MEMPHIS, Tenn. — It was another violent weekend in Memphis with more than a dozen people shot since Friday night.
Now a new report finds after several years of increasing violent crime, gun ownership among African-Americans spiked by 58% between 2019 and 2020.
In fact, last year, Black women made up one-third of all first-time gun buyers.
Aim. Point. Fire. Those are simple instructions but the reason behind learning them, very well could mean the difference between life and death.
"Trying to pump gas and either getting their car stolen or purse stolen things of that nature I was like, 'I have to arm myself,'" said Hampton, who purchased her own gun in 2019.

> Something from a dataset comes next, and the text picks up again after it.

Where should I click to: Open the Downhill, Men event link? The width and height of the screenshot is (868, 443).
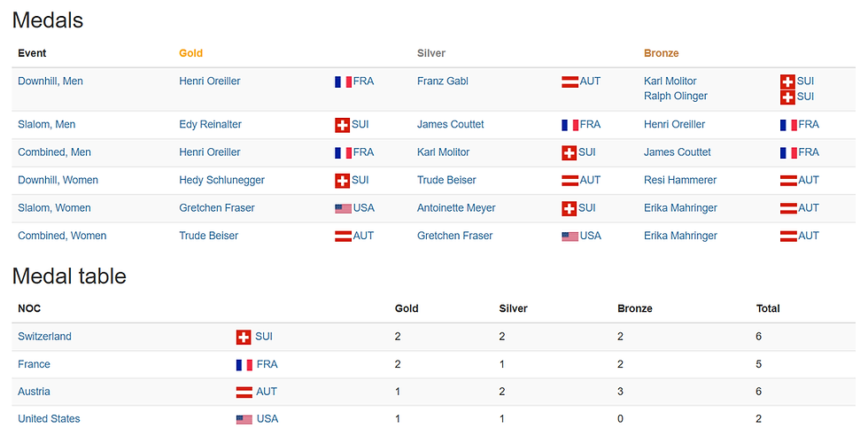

"Being a woman, definitely at night, we're definitely going to be hassled whether it's to donate some money or a gut trying to get your number and in any of those cases, the worst case possible could happen there," she shared.
"Every woman that comes to me for training they are specifically citing their concern of these knuckleheads running the street and that they might become targets," said firearms trainer Jonathan Cross.
Cross, the owner of Dauntless Tactical Training, said violent crime in Memphis is driving people in the city to get armed and trained, adding 80% of his clients are women.
"I think we've been conditioned to not exercise that right for a variety of reasons, but now I think people have said we're going to throw our political proclivities to the wind and we're going to exercise that right," said Cross.
He believes COVID also played a factor when it comes to rising gun ownership in the black community as a whole.
"The COVID scare finally got people to click in their mind that they could actually imagine that systems could break down and the government would not be there to provide for them," said Cross. "Especially if we had a complete collapse of society."
Cross said women tend to be more accurate shooters overall compared to men and he isn't surprised that more women are purchasing guns for the first time.